Now I wouldn't be that angry if there wasn't a system, but there is. Everyone gets a turn to be the leader of the pack. And if you're in the right place the first time around, there's no need to get there later on.

It's even more problematic considering my school has a huge set of stairs we have to take nearly everywhere we go. As if pushing and shoving wasn't bad enough on one floor, it also occurs on the stairs. I'd understand if we were practicing for The Amazing Race but we're not, we're just 23 people trying to get to places like art class in one piece.

Usually, when I witness petty line related fights I solve them by sending both students to the back of the line. They sulk their way to the rear, still glaring at me, and each other. What can I say? It's a small price to pay.

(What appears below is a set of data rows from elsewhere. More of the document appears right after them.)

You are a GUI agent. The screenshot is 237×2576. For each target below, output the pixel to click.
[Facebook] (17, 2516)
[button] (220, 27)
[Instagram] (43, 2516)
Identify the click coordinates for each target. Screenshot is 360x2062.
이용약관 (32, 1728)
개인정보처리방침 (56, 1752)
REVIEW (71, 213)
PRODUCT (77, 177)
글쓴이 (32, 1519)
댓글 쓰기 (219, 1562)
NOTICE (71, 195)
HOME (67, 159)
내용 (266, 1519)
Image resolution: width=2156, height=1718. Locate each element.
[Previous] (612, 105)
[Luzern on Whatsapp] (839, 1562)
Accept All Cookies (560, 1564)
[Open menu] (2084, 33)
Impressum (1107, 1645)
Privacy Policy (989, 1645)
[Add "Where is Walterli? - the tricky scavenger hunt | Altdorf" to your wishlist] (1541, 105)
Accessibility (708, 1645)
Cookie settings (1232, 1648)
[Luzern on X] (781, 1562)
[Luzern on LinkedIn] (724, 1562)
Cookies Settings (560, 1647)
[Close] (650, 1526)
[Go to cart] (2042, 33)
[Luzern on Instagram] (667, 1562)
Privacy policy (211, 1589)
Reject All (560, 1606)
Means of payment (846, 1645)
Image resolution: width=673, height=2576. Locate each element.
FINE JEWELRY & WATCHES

As if the cutting each other off in line wasn't bad enough, they do the same thing when they're trying to get my attention in class. If they need help on an assignment, for instance, which they always do, they make a line by my desk. I can't even begin to tell you how many times I've been clearly talking to a student when another kid comes up and just starts talking to me, too. When this happens I always say the same thing, Can you not see ____ talking? They sheepishly apologize and continue to "wait", hopping up and down as if they were going to tell me about a four alarm fire. Usually the urgency revolves around something far simpler like, Can I have a drink of water?

Then there are the times they cut me off when I'm teaching. They call out, interrupting my lesson. This happens all the time. I have plenty in my bag of tricks to deal with this but my favorite has to be when I tell the child:

Do I look like I need a back-up singer?

They chuckle, but it usually shuts them up right away. At least for a good five minutes or so till the whole cycle starts all over again.

I'd love to say it gets better, but I'm afraid when you're an adult, waiting in line is just as frustrating. People cut in line all the time. Waiting for the bathroom at concerts. Returning things to a store. Playing the sneaky, I was there all along bit when trying to get on a popular ride. None of this is anything new. You think kids take it too far, just check out their parents.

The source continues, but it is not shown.